# START OF SUPPLIED RECORDS

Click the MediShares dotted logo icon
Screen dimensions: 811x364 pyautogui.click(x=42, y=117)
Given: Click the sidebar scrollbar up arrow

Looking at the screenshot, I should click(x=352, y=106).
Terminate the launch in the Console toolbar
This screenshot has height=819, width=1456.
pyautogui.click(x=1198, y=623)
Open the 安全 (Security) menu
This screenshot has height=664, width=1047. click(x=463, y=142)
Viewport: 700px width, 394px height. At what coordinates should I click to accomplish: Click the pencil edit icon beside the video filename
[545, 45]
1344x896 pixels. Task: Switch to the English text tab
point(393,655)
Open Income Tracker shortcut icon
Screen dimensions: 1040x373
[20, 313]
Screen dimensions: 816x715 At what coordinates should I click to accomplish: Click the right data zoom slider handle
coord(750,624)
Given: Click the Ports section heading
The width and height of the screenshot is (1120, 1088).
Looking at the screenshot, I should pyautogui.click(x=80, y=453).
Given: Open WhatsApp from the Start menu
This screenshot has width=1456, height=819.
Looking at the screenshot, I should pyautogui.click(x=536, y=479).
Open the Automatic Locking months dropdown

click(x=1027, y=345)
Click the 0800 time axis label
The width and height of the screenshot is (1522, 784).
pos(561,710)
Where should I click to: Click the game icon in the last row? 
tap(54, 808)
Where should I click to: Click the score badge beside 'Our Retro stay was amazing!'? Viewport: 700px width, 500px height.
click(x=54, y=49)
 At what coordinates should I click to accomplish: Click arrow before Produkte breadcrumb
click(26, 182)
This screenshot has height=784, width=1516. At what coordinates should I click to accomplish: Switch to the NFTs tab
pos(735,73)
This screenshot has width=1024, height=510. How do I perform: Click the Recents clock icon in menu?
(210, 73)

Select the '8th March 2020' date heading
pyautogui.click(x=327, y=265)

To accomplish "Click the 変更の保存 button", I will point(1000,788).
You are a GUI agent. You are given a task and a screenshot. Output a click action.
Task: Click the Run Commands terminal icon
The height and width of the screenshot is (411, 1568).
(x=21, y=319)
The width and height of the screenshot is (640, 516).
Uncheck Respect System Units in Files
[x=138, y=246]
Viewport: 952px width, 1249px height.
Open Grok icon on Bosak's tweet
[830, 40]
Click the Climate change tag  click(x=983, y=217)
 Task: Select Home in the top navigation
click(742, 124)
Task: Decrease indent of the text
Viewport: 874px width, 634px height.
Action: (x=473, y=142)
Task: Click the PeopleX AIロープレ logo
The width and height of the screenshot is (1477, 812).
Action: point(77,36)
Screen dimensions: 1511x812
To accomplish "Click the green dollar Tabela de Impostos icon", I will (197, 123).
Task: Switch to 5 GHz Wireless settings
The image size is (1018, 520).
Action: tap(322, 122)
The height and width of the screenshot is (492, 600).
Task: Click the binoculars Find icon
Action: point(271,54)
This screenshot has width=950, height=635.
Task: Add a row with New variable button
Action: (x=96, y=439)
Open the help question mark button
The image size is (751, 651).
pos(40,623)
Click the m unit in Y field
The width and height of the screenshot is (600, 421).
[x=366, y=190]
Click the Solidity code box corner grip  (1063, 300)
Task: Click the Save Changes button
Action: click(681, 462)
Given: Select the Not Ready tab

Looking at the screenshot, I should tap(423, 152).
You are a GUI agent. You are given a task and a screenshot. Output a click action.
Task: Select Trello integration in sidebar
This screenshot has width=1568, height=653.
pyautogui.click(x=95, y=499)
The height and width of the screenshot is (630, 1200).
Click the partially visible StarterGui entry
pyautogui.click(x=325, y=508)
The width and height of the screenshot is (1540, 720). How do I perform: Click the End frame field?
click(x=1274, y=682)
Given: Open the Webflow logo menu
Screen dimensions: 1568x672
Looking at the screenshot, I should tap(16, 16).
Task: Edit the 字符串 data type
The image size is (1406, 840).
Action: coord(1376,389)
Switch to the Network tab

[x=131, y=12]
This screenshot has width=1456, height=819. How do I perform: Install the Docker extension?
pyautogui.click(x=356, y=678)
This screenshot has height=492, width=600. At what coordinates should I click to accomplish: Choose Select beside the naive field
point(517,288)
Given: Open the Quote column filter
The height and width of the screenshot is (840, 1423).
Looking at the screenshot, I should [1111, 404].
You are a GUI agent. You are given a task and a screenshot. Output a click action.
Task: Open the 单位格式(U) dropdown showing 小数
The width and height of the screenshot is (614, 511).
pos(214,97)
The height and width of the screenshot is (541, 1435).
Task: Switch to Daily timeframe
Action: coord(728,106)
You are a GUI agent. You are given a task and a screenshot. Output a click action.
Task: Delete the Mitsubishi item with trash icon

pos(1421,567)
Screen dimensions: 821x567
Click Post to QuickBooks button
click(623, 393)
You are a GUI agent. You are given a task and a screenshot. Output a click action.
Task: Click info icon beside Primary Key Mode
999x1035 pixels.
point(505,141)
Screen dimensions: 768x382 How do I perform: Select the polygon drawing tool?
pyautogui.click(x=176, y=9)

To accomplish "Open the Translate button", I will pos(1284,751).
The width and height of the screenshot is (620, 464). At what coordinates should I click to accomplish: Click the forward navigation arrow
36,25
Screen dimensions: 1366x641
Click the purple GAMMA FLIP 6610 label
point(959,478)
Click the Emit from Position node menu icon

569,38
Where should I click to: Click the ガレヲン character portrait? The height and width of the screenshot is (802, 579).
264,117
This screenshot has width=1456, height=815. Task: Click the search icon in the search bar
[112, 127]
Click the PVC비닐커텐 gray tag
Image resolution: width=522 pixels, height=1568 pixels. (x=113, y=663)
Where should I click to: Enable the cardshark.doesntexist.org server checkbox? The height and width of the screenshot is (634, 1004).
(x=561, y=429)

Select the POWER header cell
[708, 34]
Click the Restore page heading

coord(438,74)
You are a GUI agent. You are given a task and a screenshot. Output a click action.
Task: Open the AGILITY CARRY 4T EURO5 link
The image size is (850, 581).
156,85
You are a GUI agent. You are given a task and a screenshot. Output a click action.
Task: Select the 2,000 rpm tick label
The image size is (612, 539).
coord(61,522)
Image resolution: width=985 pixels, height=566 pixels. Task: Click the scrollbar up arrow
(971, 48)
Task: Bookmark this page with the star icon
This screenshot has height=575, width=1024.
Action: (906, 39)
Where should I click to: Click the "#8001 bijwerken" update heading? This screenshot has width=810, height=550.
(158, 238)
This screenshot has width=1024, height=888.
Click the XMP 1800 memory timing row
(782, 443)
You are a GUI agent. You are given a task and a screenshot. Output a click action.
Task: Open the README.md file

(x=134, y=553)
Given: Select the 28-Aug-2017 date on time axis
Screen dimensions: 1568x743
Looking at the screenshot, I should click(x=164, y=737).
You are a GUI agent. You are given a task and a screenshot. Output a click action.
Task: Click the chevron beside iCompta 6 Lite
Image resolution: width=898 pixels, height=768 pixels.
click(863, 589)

# END OF SUPPLIED RECORDS

- **TASK DESCRIPTION**:
Copy the lines from the one containing "Screen dimensions: 816x715" through the one containing "I will point(1000,788).", substituting "navigation link" for "breadcrumb" and keeping everything else the same.

- **ANSWER**:
Screen dimensions: 816x715 At what coordinates should I click to accomplish: Click the right data zoom slider handle
coord(750,624)
Given: Click the Ports section heading
The width and height of the screenshot is (1120, 1088).
Looking at the screenshot, I should pyautogui.click(x=80, y=453).
Given: Open WhatsApp from the Start menu
This screenshot has width=1456, height=819.
Looking at the screenshot, I should pyautogui.click(x=536, y=479).
Open the Automatic Locking months dropdown

click(x=1027, y=345)
Click the 0800 time axis label
The width and height of the screenshot is (1522, 784).
pos(561,710)
Where should I click to: Click the game icon in the last row? 
tap(54, 808)
Where should I click to: Click the score badge beside 'Our Retro stay was amazing!'? Viewport: 700px width, 500px height.
click(x=54, y=49)
 At what coordinates should I click to accomplish: Click arrow before Produkte navigation link
click(26, 182)
This screenshot has height=784, width=1516. At what coordinates should I click to accomplish: Switch to the NFTs tab
pos(735,73)
This screenshot has width=1024, height=510. How do I perform: Click the Recents clock icon in menu?
(210, 73)

Select the '8th March 2020' date heading
pyautogui.click(x=327, y=265)

To accomplish "Click the 変更の保存 button", I will point(1000,788).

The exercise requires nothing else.